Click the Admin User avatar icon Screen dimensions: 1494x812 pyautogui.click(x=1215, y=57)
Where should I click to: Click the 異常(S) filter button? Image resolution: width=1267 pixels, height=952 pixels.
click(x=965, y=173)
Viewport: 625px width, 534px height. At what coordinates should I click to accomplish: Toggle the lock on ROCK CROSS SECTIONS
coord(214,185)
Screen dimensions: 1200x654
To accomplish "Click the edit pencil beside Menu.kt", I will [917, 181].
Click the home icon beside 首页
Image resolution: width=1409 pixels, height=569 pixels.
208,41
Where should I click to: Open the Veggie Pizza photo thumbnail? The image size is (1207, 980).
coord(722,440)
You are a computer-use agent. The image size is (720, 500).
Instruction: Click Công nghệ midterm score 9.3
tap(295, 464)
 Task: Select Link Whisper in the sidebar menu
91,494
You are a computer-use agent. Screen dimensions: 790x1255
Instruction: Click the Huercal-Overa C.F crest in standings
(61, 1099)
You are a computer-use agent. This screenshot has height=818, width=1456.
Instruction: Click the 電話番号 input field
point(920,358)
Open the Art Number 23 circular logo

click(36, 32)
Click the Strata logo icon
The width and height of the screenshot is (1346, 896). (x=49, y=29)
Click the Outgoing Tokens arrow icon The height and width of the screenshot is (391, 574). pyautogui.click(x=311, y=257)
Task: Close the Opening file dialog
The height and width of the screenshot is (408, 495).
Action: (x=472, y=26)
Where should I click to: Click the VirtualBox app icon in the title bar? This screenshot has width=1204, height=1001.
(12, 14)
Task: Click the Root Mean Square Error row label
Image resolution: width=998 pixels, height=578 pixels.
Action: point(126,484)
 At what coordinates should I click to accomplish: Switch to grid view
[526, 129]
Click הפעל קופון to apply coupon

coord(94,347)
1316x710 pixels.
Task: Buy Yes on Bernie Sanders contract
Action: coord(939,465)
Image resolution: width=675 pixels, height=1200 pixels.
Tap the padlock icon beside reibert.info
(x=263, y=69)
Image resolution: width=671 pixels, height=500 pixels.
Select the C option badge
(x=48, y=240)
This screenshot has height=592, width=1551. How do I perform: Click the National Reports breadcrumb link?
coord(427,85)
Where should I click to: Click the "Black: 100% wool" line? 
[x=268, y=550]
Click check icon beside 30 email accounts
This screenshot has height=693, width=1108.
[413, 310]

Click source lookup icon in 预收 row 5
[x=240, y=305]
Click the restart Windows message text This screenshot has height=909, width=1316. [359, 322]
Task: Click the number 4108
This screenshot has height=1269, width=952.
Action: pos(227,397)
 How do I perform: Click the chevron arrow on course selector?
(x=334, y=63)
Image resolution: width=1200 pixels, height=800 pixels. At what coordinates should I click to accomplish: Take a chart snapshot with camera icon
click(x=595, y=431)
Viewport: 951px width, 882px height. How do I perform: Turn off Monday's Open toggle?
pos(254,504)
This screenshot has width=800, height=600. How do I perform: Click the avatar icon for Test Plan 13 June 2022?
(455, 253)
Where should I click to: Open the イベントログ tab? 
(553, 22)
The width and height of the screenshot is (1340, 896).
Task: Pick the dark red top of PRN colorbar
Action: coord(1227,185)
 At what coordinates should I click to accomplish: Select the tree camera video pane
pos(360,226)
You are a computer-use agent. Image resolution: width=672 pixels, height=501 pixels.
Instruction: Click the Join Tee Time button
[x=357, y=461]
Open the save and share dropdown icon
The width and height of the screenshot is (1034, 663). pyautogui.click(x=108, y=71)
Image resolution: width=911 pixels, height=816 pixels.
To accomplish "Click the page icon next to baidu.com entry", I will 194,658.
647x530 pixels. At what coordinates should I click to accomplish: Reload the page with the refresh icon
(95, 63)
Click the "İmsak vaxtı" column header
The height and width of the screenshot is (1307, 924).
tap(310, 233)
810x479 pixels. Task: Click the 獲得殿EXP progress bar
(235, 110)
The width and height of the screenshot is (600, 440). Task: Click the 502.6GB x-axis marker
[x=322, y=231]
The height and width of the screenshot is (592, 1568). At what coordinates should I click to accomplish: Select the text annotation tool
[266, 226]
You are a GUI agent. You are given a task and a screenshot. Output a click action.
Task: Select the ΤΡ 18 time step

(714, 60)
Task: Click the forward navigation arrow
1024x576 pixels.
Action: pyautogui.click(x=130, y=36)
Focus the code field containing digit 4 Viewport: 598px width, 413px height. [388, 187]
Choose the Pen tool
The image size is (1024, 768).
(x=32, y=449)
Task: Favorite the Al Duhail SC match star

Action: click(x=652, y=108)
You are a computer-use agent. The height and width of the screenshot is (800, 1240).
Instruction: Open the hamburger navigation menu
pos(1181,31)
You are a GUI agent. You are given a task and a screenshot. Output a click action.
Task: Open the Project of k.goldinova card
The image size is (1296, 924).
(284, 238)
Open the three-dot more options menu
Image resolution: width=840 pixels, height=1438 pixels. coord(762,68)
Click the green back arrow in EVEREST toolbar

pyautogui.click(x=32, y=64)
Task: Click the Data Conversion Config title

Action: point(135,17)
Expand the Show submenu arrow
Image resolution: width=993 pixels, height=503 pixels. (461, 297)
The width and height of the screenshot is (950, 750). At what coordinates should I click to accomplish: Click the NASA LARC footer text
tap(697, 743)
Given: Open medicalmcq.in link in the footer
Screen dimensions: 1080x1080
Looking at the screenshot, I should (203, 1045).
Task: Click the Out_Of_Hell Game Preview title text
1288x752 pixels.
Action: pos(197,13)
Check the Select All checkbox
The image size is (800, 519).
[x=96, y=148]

━━━━━━━━━━━━━━━━

## WHAT IS EXPECTED:
Every entry needs to be written out again, exactly as given.

## ANSWER AREA:
Click the Admin User avatar icon Screen dimensions: 1494x812 pyautogui.click(x=1215, y=57)
Where should I click to: Click the 異常(S) filter button? Image resolution: width=1267 pixels, height=952 pixels.
click(x=965, y=173)
Viewport: 625px width, 534px height. At what coordinates should I click to accomplish: Toggle the lock on ROCK CROSS SECTIONS
coord(214,185)
Screen dimensions: 1200x654
To accomplish "Click the edit pencil beside Menu.kt", I will [917, 181].
Click the home icon beside 首页
Image resolution: width=1409 pixels, height=569 pixels.
208,41
Where should I click to: Open the Veggie Pizza photo thumbnail? The image size is (1207, 980).
coord(722,440)
You are a computer-use agent. The image size is (720, 500).
Instruction: Click Công nghệ midterm score 9.3
tap(295, 464)
 Task: Select Link Whisper in the sidebar menu
91,494
You are a computer-use agent. Screen dimensions: 790x1255
Instruction: Click the Huercal-Overa C.F crest in standings
(61, 1099)
You are a computer-use agent. This screenshot has height=818, width=1456.
Instruction: Click the 電話番号 input field
point(920,358)
Open the Art Number 23 circular logo

click(36, 32)
Click the Strata logo icon
The width and height of the screenshot is (1346, 896). (x=49, y=29)
Click the Outgoing Tokens arrow icon The height and width of the screenshot is (391, 574). pyautogui.click(x=311, y=257)
Task: Close the Opening file dialog
The height and width of the screenshot is (408, 495).
Action: (x=472, y=26)
Where should I click to: Click the VirtualBox app icon in the title bar? This screenshot has width=1204, height=1001.
(12, 14)
Task: Click the Root Mean Square Error row label
Image resolution: width=998 pixels, height=578 pixels.
Action: point(126,484)
 At what coordinates should I click to accomplish: Switch to grid view
[526, 129]
Click הפעל קופון to apply coupon

coord(94,347)
1316x710 pixels.
Task: Buy Yes on Bernie Sanders contract
Action: coord(939,465)
Image resolution: width=675 pixels, height=1200 pixels.
Tap the padlock icon beside reibert.info
(x=263, y=69)
Image resolution: width=671 pixels, height=500 pixels.
Select the C option badge
(x=48, y=240)
This screenshot has height=592, width=1551. How do I perform: Click the National Reports breadcrumb link?
coord(427,85)
Where should I click to: Click the "Black: 100% wool" line? 
[x=268, y=550]
Click check icon beside 30 email accounts
This screenshot has height=693, width=1108.
[413, 310]

Click source lookup icon in 预收 row 5
[x=240, y=305]
Click the restart Windows message text This screenshot has height=909, width=1316. [359, 322]
Task: Click the number 4108
This screenshot has height=1269, width=952.
Action: pos(227,397)
 How do I perform: Click the chevron arrow on course selector?
(x=334, y=63)
Image resolution: width=1200 pixels, height=800 pixels. At what coordinates should I click to accomplish: Take a chart snapshot with camera icon
click(x=595, y=431)
Viewport: 951px width, 882px height. How do I perform: Turn off Monday's Open toggle?
pos(254,504)
This screenshot has width=800, height=600. How do I perform: Click the avatar icon for Test Plan 13 June 2022?
(455, 253)
Where should I click to: Open the イベントログ tab? 
(553, 22)
The width and height of the screenshot is (1340, 896).
Task: Pick the dark red top of PRN colorbar
Action: coord(1227,185)
 At what coordinates should I click to accomplish: Select the tree camera video pane
pos(360,226)
You are a computer-use agent. Image resolution: width=672 pixels, height=501 pixels.
Instruction: Click the Join Tee Time button
[x=357, y=461]
Open the save and share dropdown icon
The width and height of the screenshot is (1034, 663). pyautogui.click(x=108, y=71)
Image resolution: width=911 pixels, height=816 pixels.
To accomplish "Click the page icon next to baidu.com entry", I will 194,658.
647x530 pixels. At what coordinates should I click to accomplish: Reload the page with the refresh icon
(95, 63)
Click the "İmsak vaxtı" column header
The height and width of the screenshot is (1307, 924).
tap(310, 233)
810x479 pixels. Task: Click the 獲得殿EXP progress bar
(235, 110)
The width and height of the screenshot is (600, 440). Task: Click the 502.6GB x-axis marker
[x=322, y=231]
The height and width of the screenshot is (592, 1568). At what coordinates should I click to accomplish: Select the text annotation tool
[266, 226]
You are a GUI agent. You are given a task and a screenshot. Output a click action.
Task: Select the ΤΡ 18 time step

(714, 60)
Task: Click the forward navigation arrow
1024x576 pixels.
Action: pyautogui.click(x=130, y=36)
Focus the code field containing digit 4 Viewport: 598px width, 413px height. [388, 187]
Choose the Pen tool
The image size is (1024, 768).
(x=32, y=449)
Task: Favorite the Al Duhail SC match star

Action: click(x=652, y=108)
You are a computer-use agent. The height and width of the screenshot is (800, 1240).
Instruction: Open the hamburger navigation menu
pos(1181,31)
You are a GUI agent. You are given a task and a screenshot. Output a click action.
Task: Open the Project of k.goldinova card
The image size is (1296, 924).
(284, 238)
Open the three-dot more options menu
Image resolution: width=840 pixels, height=1438 pixels. coord(762,68)
Click the green back arrow in EVEREST toolbar

pyautogui.click(x=32, y=64)
Task: Click the Data Conversion Config title

Action: point(135,17)
Expand the Show submenu arrow
Image resolution: width=993 pixels, height=503 pixels. (461, 297)
The width and height of the screenshot is (950, 750). At what coordinates should I click to accomplish: Click the NASA LARC footer text
tap(697, 743)
Given: Open medicalmcq.in link in the footer
Screen dimensions: 1080x1080
Looking at the screenshot, I should (203, 1045).
Task: Click the Out_Of_Hell Game Preview title text
1288x752 pixels.
Action: pos(197,13)
Check the Select All checkbox
The image size is (800, 519).
[x=96, y=148]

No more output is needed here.